DIRECTIONS: Each line below that holds the word "Select" counts once; state the total number of such lines and nothing else.

Saved data entries:
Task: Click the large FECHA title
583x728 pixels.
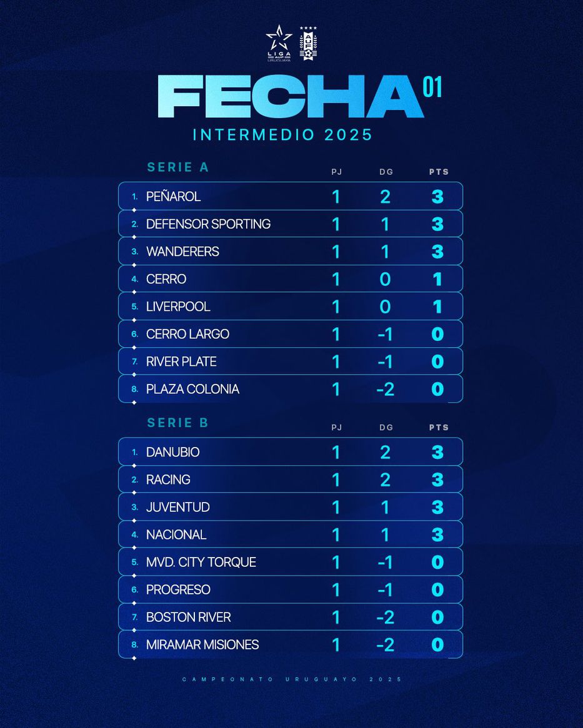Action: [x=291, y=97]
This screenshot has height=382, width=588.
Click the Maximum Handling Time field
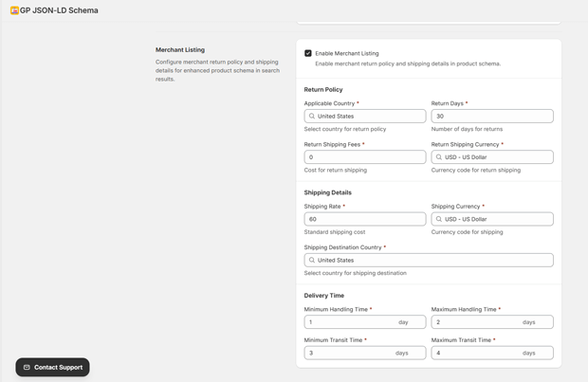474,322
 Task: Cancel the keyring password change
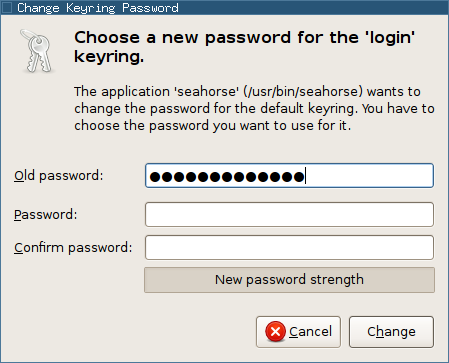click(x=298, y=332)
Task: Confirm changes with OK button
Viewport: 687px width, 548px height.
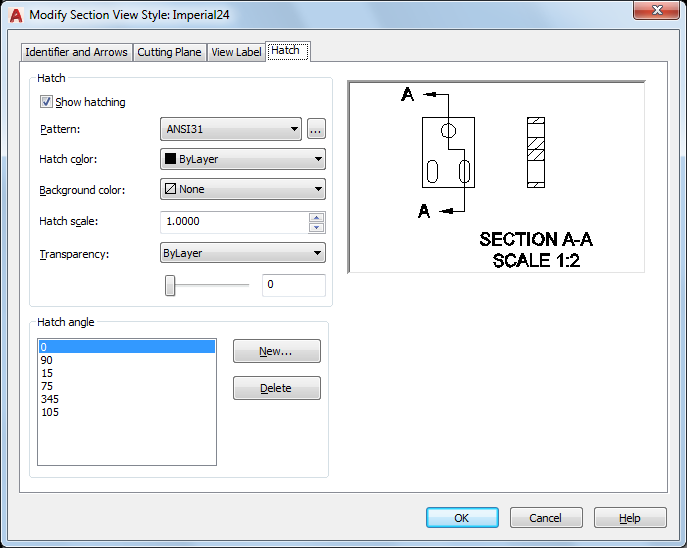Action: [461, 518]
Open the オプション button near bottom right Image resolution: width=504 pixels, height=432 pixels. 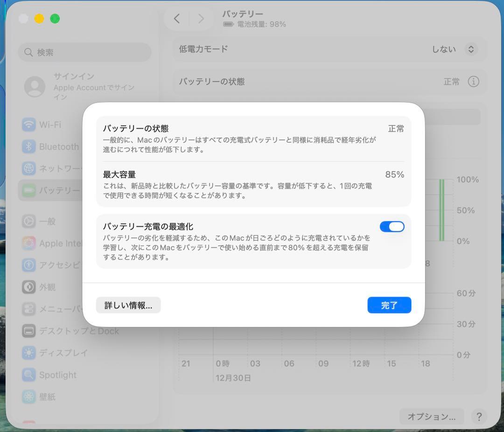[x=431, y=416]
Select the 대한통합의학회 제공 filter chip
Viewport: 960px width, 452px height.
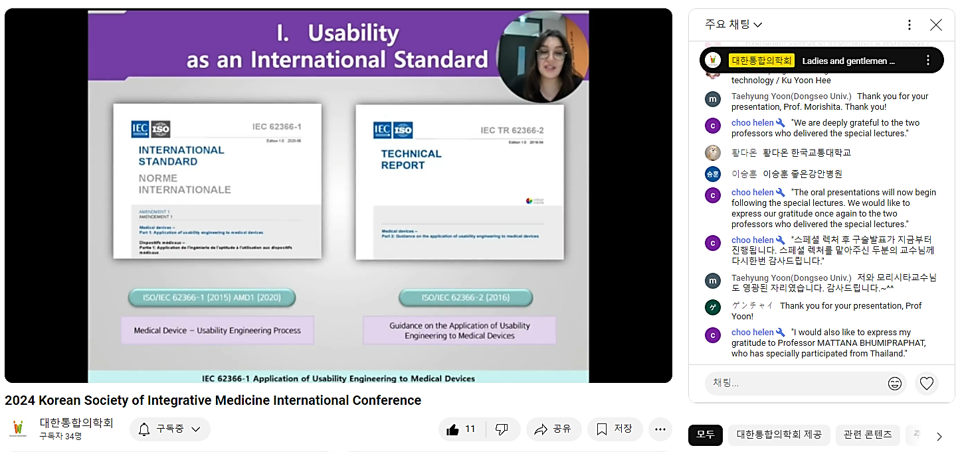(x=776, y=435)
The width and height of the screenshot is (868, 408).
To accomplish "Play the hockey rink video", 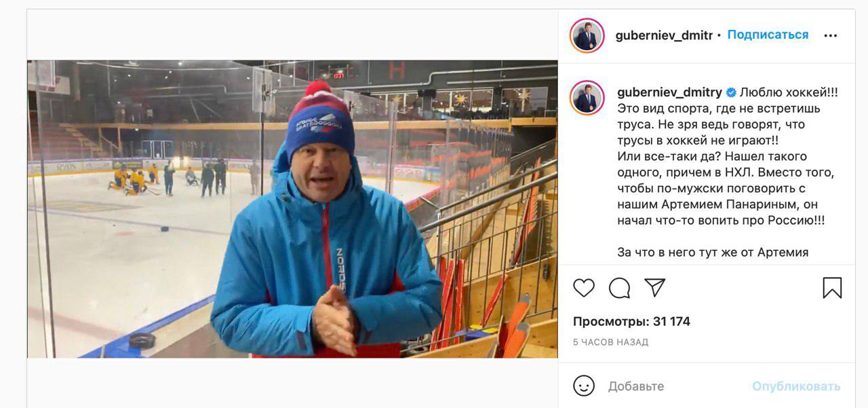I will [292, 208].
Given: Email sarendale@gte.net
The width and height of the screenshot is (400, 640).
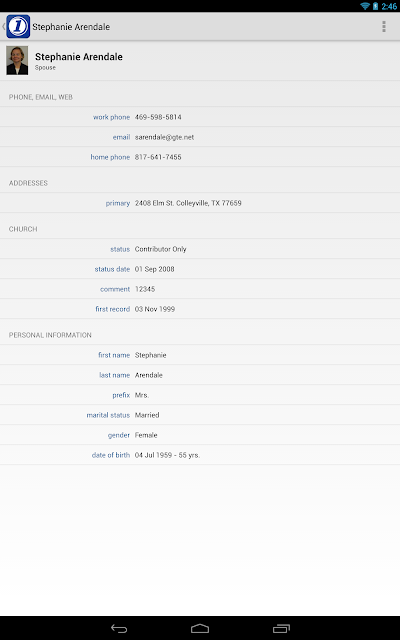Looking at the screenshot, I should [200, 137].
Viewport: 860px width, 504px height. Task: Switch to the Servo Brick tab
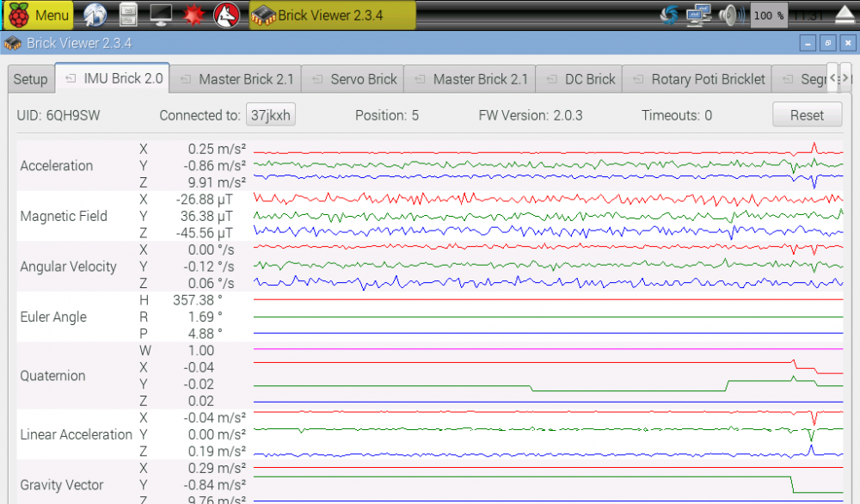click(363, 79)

==

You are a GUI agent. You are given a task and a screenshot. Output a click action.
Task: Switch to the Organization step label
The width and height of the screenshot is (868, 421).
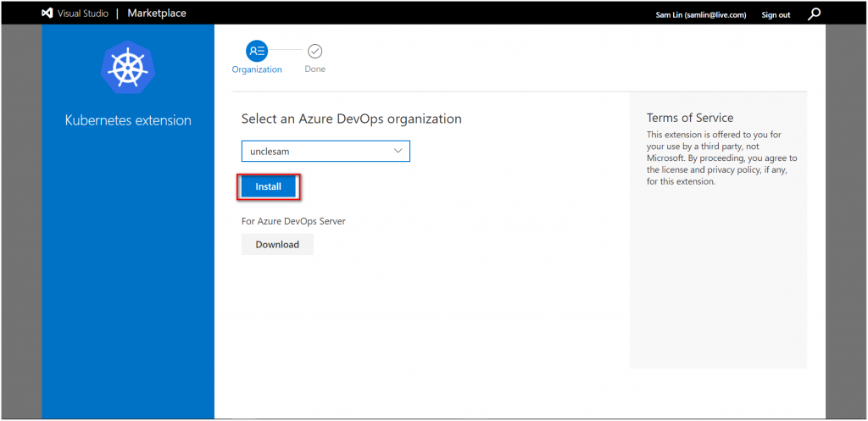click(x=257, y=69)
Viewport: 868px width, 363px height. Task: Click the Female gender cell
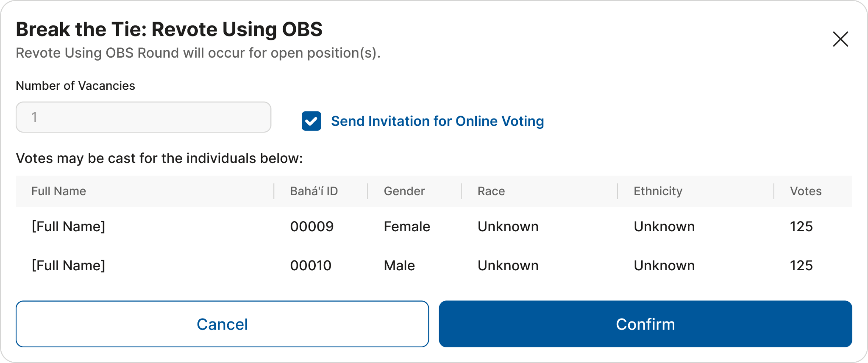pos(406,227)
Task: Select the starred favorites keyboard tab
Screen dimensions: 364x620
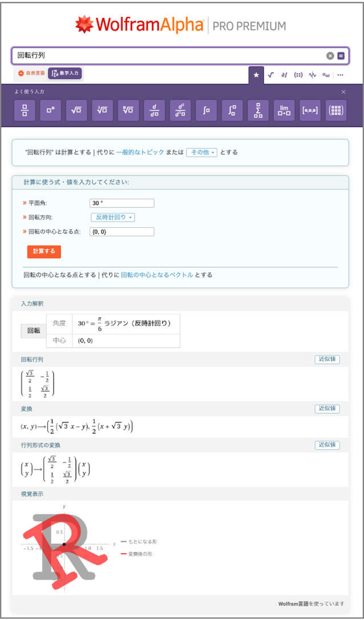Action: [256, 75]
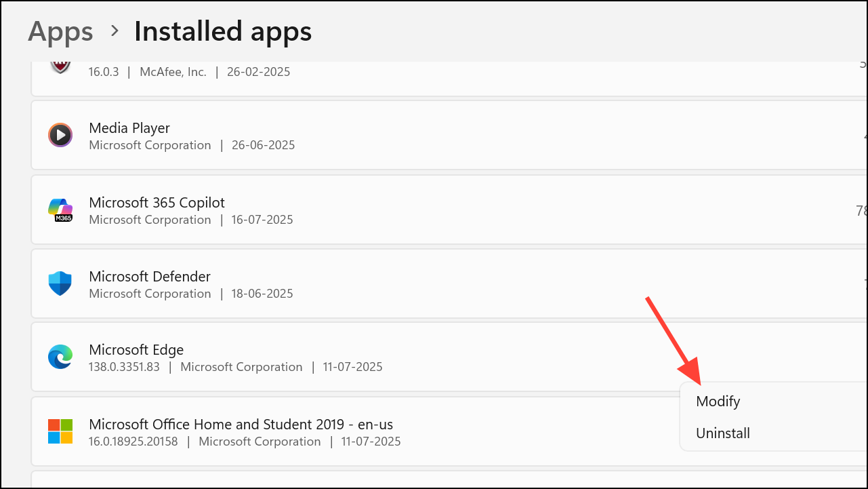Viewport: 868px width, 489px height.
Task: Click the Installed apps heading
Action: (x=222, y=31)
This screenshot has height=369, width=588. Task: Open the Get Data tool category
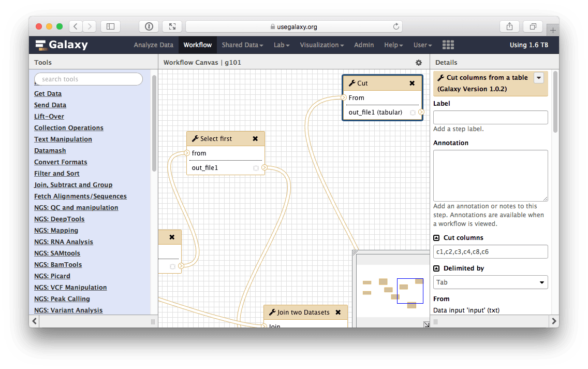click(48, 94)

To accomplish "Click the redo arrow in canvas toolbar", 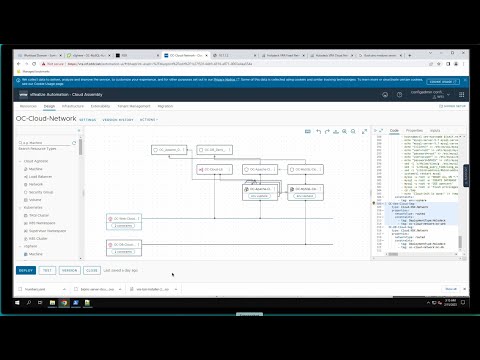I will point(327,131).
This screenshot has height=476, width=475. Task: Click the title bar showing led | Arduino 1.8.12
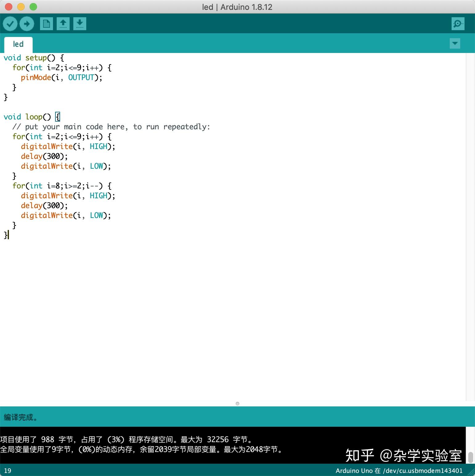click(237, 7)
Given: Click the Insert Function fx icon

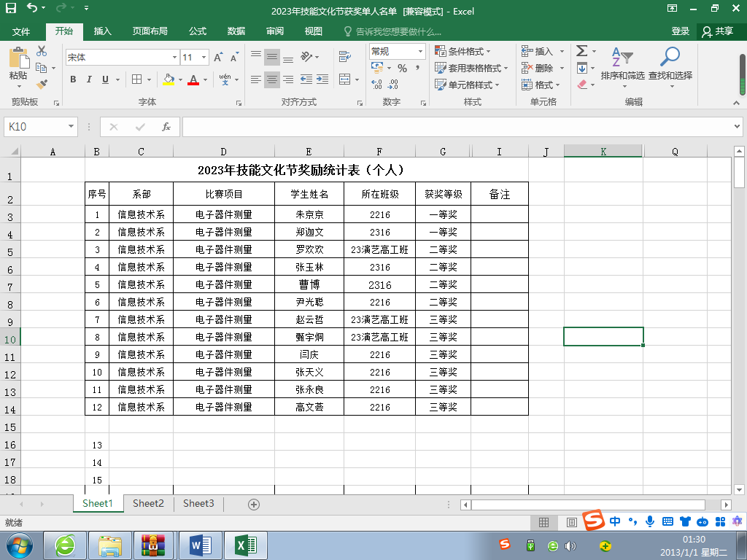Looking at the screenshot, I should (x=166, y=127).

YOUR RESPONSE: 2